_Goal of the exercise:_
Reproduce word for word the lines between those holding "Task: Click 'Generated" and "Click the Finance", inclusive, and nothing else from the data below.

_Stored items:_
BEGIN
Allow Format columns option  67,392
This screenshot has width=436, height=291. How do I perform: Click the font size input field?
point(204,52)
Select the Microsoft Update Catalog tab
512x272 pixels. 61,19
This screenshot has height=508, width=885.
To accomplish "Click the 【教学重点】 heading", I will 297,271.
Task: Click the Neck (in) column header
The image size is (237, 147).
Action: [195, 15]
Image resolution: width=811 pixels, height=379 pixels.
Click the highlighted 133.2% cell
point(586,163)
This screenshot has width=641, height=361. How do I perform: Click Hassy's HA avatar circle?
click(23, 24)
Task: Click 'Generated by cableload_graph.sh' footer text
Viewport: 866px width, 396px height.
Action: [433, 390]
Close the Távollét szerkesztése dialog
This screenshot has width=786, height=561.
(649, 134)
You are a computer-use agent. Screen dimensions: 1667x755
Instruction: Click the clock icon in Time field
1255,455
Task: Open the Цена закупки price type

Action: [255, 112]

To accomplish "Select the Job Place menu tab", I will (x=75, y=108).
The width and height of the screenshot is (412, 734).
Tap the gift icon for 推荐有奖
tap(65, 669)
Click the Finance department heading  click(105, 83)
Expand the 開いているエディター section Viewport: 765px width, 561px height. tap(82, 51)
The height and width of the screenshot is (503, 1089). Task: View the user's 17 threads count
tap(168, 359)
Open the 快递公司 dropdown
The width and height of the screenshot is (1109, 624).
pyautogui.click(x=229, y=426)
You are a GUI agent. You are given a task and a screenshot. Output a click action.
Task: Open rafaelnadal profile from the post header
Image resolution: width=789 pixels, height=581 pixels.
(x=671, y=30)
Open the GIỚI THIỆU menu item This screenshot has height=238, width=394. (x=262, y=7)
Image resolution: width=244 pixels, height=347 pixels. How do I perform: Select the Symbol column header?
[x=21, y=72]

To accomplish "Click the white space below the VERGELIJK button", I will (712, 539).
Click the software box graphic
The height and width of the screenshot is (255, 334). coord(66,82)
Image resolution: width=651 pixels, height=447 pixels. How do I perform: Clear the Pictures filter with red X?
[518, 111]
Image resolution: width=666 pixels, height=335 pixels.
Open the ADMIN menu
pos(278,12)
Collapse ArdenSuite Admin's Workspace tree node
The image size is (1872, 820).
END
_Output:_
Task: Click 'Generated by cableload_graph.sh' footer text
Viewport: 866px width, 396px height.
Action: [433, 390]
Close the Távollét szerkesztése dialog
This screenshot has width=786, height=561.
(649, 134)
You are a computer-use agent. Screen dimensions: 1667x755
Instruction: Click the clock icon in Time field
1255,455
Task: Open the Цена закупки price type

Action: [255, 112]

To accomplish "Select the Job Place menu tab", I will (x=75, y=108).
The width and height of the screenshot is (412, 734).
Tap the gift icon for 推荐有奖
tap(65, 669)
Click the Finance department heading  click(105, 83)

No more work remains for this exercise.